Do you know when this fire occurred? I'd like to cite these reconstructed records in an article I'm writing, but dating these items is tricky.
Thanks for any clues you can provide!
I think my Aunt Rowena was incorrect. There was a major fire at Greenwood City in 1862, but by that time town business was conducted elsewhere. Greenwood town records are intact back to the days when it was a plantation (marriages were recorded contemporaneously and chronologically (to some extent), and there are no gaps), though clerks stopped recording births diligently by the latter half of the 1800s.
The pad in which these entries were recorded includes this page, showing that it was purchased from "F. A. Shurtleff & Co., Pharmacists, So. Paris." Frank A. Shurtleff died in 1909, and his business changed names a year or so later. I see entries in the pad dated as late as 1910, so the records were probably compiled around that time, or a bit later.
There was an effort in the years prior to 1916 to prepare a town history for Greenwood's centennial. Money was raised at town meetings for collecting historical data, but nothing came of it. It's possible that these records were compiled as part of that effort.
Thanks again, Chris.
I had read about the 1862 fire and I wondered whether that was the fire to which Rowena referred.
Interesting, also, that some of the people cited in this notebook didn't live in Greenwood. My Andrews family didn't, as an example, but their family record is reconstructed here. The Andrewses listed were early in Paris first and later in No. 2/Franklin Plantation. I wondered whether there was some connection between Paris (formerly known as Plantation #4) and Greenwood, which was also first designated as No. 4. That Frank Shurtleff was in South Paris would lead some credence to this, but of course, there's no way of knowing.

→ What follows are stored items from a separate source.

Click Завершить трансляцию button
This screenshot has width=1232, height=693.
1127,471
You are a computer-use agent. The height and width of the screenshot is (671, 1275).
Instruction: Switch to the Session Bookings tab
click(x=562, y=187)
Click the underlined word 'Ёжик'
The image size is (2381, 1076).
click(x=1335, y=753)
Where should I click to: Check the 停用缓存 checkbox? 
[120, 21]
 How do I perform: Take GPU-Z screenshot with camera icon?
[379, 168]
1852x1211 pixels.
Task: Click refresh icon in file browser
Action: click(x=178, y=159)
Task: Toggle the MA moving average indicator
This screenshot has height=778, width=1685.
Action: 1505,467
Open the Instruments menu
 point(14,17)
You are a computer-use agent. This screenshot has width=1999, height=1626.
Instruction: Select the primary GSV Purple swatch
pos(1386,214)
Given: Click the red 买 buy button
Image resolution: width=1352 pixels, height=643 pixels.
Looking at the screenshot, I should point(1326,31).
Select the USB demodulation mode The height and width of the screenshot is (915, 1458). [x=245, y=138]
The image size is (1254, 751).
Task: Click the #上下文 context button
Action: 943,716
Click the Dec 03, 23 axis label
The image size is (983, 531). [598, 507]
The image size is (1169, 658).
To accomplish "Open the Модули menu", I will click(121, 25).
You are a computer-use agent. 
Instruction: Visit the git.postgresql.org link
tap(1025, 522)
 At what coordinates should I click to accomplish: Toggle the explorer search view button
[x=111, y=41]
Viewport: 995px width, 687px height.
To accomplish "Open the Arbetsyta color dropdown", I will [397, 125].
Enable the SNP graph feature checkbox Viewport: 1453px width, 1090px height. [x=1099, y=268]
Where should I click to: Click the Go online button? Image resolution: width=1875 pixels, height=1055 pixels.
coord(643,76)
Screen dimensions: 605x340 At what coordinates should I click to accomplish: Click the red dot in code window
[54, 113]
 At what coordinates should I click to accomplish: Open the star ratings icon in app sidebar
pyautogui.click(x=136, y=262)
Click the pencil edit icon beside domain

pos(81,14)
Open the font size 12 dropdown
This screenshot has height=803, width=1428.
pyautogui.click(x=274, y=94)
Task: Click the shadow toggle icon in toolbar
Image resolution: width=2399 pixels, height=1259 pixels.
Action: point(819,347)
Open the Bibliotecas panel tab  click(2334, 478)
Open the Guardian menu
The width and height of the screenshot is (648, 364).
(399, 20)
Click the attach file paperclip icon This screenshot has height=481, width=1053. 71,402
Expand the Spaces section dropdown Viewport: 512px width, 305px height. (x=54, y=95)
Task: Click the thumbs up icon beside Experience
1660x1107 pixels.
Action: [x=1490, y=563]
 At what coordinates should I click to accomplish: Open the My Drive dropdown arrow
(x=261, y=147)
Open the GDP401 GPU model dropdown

It was just a coincidence that Paris and Greenwood were both originally called Township/Plantation No. 4. Paris had inherited the name from a grant made earlier in New Hampshire that was found void. The proprietors were laid out a new grant in Maine and for some reason the name was kept. Greenwood was the fourth of five townships laid out by Samuel Titcomb in 1787 and 1788. To avoid confusion, on his original plan of Greenwood Titcomb called Paris "old Number IV" and the new township "Number IIII."
Oh, I'm not saying there was anything other than coincidence in the place names, just that some of the info in the notebook---the people referenced--is seemingly more connected to Paris than to Greenwood. Or to Rumford, or Noway, for that matter. It's an odd little collection, anyway.